_Your objective:_ Write out, from the entries below, exactly the lines that run between the lines holding "Viewport: 1366px width, 768px height." and "1280x673 pixels.", inclusive, and stop there.

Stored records
----

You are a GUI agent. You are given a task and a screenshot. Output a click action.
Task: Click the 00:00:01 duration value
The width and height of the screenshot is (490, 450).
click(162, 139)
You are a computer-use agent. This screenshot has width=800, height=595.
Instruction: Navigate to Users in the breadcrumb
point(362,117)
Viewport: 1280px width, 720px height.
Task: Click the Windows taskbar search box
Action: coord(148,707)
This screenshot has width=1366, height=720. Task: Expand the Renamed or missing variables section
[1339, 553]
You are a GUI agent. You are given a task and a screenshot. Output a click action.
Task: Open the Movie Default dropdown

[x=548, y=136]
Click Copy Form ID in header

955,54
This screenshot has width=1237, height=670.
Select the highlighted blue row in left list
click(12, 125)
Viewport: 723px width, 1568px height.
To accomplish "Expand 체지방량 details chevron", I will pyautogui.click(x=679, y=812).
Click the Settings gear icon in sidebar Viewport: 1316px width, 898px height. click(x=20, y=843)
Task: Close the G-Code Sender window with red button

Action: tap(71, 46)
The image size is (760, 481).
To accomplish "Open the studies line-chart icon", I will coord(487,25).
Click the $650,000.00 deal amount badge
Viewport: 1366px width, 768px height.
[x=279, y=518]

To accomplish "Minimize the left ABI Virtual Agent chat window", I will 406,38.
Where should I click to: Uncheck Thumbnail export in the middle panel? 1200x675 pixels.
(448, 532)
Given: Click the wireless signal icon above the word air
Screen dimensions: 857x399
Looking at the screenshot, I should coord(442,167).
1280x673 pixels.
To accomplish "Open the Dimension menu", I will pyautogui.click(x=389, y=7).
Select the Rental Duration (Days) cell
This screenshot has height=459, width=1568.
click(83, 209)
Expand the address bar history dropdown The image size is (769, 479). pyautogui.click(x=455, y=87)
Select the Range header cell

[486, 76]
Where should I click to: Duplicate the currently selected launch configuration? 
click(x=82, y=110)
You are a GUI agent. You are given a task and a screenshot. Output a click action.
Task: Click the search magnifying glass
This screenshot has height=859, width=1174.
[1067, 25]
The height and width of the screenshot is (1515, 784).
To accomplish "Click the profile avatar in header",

----

_Reply to the task:_
Viewport: 1366px width, 768px height.
[x=279, y=518]

To accomplish "Minimize the left ABI Virtual Agent chat window", I will 406,38.
Where should I click to: Uncheck Thumbnail export in the middle panel? 1200x675 pixels.
(448, 532)
Given: Click the wireless signal icon above the word air
Screen dimensions: 857x399
Looking at the screenshot, I should coord(442,167).
1280x673 pixels.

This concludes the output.